En numerosas tradiciones se imagina el viaje del alma humana tras la muerte como un descenso a los infiernos, al reino de los muertos. En muchas regiones de África se cree que el alma de los difuntos pasa cierto tiempo en este inframundo antes de decidirse a renacer en el mundo superior de la vida humana.
Otras tradiciones hablan del terrible juicio a que se somete el alma del que acaba de morir.

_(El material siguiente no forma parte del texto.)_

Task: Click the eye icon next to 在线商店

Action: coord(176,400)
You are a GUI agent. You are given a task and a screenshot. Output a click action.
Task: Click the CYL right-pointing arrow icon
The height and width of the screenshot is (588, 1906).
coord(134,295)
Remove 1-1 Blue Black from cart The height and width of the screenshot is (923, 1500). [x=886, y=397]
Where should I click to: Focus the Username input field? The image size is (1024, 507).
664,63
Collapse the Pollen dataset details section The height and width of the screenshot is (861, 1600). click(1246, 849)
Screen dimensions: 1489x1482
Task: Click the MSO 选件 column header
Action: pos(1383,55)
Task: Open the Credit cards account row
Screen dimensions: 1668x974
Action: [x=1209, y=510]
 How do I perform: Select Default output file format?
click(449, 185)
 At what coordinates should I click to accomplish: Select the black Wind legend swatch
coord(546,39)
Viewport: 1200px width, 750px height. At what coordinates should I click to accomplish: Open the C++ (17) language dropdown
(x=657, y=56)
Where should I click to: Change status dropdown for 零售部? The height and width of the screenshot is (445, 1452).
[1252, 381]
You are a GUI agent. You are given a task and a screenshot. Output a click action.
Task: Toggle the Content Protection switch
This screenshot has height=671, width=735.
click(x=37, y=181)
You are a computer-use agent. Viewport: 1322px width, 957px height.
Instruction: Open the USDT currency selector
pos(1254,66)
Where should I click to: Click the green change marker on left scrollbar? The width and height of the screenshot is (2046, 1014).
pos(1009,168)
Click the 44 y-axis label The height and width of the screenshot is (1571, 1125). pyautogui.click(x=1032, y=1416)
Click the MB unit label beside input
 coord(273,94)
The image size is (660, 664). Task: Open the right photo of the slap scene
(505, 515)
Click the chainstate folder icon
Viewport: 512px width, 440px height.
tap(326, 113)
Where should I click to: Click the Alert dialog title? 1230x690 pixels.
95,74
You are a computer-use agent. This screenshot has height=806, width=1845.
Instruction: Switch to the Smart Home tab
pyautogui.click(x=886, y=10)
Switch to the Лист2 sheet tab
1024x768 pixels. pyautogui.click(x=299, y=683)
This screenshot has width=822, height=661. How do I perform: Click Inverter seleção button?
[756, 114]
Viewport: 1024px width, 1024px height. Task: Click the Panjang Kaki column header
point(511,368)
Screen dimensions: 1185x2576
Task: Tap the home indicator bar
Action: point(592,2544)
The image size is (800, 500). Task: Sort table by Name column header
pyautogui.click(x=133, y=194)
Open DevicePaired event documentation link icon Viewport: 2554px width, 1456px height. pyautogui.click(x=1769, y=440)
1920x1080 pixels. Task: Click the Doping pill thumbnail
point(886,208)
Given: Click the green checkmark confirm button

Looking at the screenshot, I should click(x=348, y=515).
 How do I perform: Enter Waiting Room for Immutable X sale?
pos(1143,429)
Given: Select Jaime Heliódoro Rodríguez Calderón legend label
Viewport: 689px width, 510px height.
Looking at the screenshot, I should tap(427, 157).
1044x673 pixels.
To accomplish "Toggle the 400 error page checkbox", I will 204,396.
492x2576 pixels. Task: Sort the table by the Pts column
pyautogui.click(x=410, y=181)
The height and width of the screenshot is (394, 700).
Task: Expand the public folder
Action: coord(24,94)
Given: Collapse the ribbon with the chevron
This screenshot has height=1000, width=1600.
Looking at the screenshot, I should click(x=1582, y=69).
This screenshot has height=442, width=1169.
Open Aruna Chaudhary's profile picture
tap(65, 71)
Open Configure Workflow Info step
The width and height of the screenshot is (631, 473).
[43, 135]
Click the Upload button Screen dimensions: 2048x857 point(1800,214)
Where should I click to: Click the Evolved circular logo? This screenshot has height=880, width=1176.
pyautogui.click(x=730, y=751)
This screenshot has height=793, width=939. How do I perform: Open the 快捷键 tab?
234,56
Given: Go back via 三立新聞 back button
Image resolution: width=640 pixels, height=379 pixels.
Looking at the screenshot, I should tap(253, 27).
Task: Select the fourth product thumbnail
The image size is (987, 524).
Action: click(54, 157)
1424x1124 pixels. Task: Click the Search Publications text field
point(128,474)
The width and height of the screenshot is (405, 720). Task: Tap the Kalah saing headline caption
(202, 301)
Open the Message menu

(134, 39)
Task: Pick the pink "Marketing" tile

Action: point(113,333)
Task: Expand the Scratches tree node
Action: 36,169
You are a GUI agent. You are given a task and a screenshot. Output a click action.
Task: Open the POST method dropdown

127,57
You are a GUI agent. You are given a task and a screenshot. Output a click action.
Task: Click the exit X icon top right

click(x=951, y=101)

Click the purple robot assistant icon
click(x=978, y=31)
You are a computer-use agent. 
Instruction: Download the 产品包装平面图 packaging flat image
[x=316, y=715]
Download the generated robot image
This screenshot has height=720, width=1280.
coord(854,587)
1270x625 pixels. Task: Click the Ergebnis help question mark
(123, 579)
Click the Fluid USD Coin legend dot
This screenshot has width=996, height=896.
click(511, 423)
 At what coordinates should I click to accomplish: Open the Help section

En la mitología japonesa se envía a quienes han cometido un pecado grave a una de las dieciséis regiones de una tierra infernal llamada Jigoku. La mitología del antiguo Egipto muestra un vívido retrato del alma a la hora de ser examinada por cuarenta y dos jueces en la sala del trono de Osiris, señor de los infiernos. Quienes no logran demostrar que han llevado una vida de virtud son devorados por un monstruo, mientras que las almas de los afortunados que superan la prueba cuando se pesa su corazón o su conciencia con la pluma de la diosa Maat, deidad de la justicia y la verdad, pasan a engrosar las filas de los dioses en su eterna batalla contra Apep, serpiente del caos.
En la tradición griega, los infiernos se encuentran detrás de un gran río llamado Océano que rodea el mundo, o en las profundidades de la tierra. Para llegar al Hades (nombre asimismo de su divino soberano, hermano de Zeus), las almas de los difuntos tienen que cruzar el infernal río Estige en la barca de Aqueronte. Una vez en el infra-mundo, las almas son juzgadas y reciben premio o castigo, al igual que en Egipto.
En muchos casos, los vivos proporcionan lo necesario para el viaje del alma: según griegos y romanos, por ejemplo, los difuntos no sólo recibían dinero para cruzar el Estige, sino dulces para que se los entregasen a Cerbero, el temible perro tricéfalo que vigilaba la entrada al Hades.